Notwithstanding the praise of the substance, structure, and colour of the Nigerian novel, the specialty and craft of the various writers, a cyclic conundrum of criticism trailing the Nigerian literature especially the works of the novelist remains the issue of the creation and positioning of female characters in lowly and almost infinitesimal contexts in the literary universe of the predominantly male writers except for few voices. From Chinua Achebe to Martin Akpan, the issue has been the near characteristic preponderance of dominant males and thinly mentioned if not veiled female characters in literary works from Nigeria. Given this background, this paper points to a shift in the contextualization of the Nigerian female in contemporary prose fiction through an  examination of Bassey Ubong’s My Son, Your Son, a novel that clearly departs from the norm by parading strong female characters that are visible throughout the story from the beginning to the end and that display unusual resoluteness that sets them apart from the regular female presence in Nigerian literature.

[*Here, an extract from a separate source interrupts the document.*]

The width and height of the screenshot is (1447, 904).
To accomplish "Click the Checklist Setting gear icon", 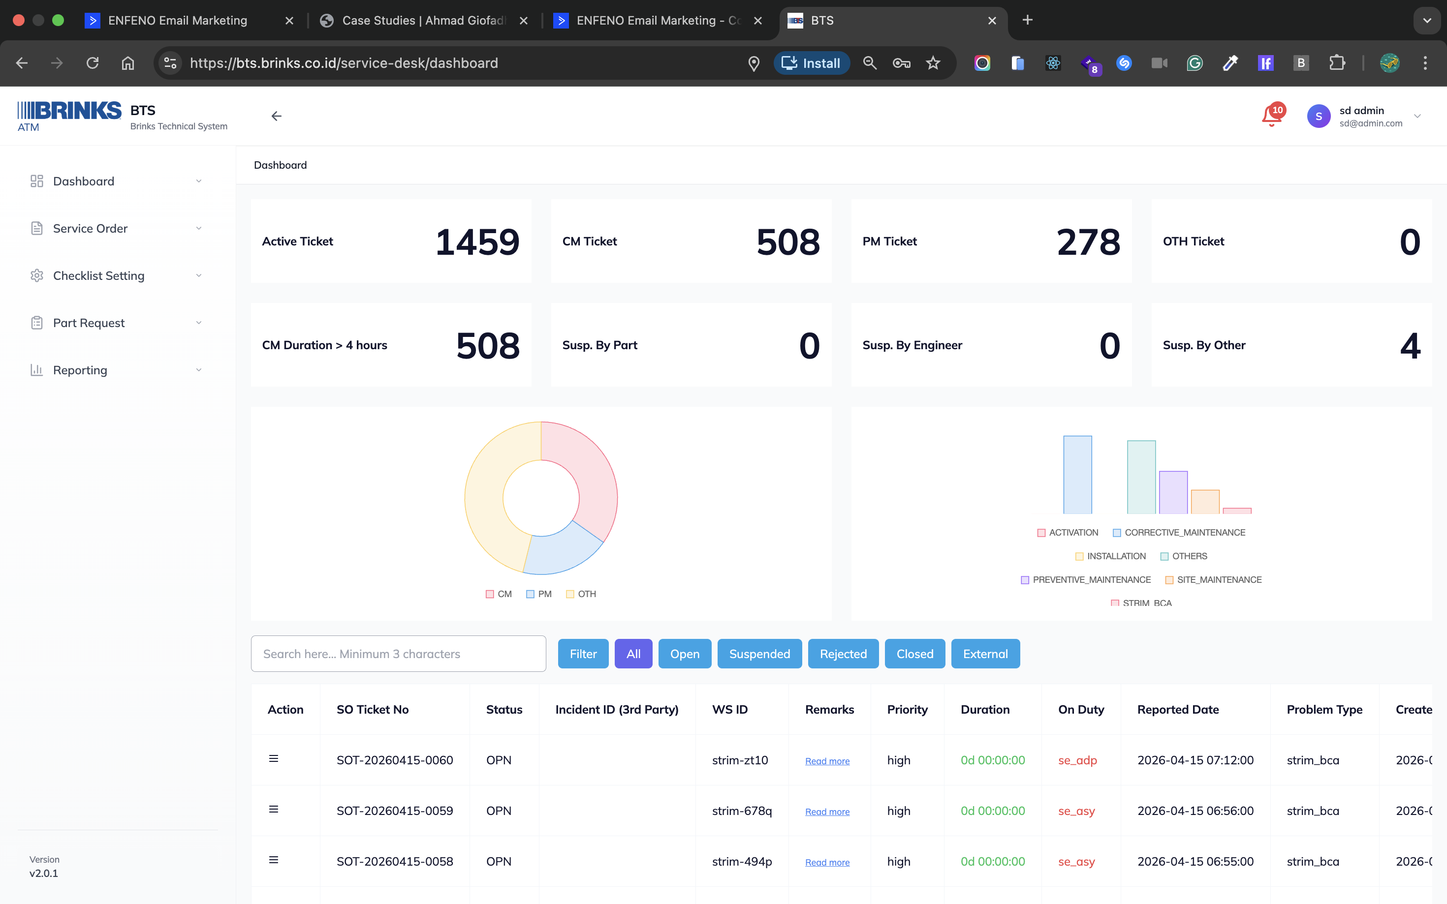I will [x=36, y=276].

I can say without equivocation that I never thought that the novel, My Son, Your Son could be interpreted this way. I do hold the opinion that in line with medical research, men and women are equal with respect to brain capacity and therefore everything else. A picture from the US of two female truck drivers, one black the other white changing tyres of their 36-wheel trucks convinced me that even physically, gender disparity is a non-issue.

            I see misogynists as uneducated, immature men lacking in self-confidence. It is an unforgivable waste to keep women out of the labour force and in developing countries, regard them as full-time housewives. The 2020 slogan for International Women’s Day is, “An equal world is an enabled world.” So fitting.

If Nigerians cannot say something good about our colonial masters, Great Britain, we have to give them thumps up for making us start post-independence remunerations for workers of a gender parity basis. In Nigeria, it has been equal pay for equal work. The world’s number one democracy and economy – the United States – is still debating that.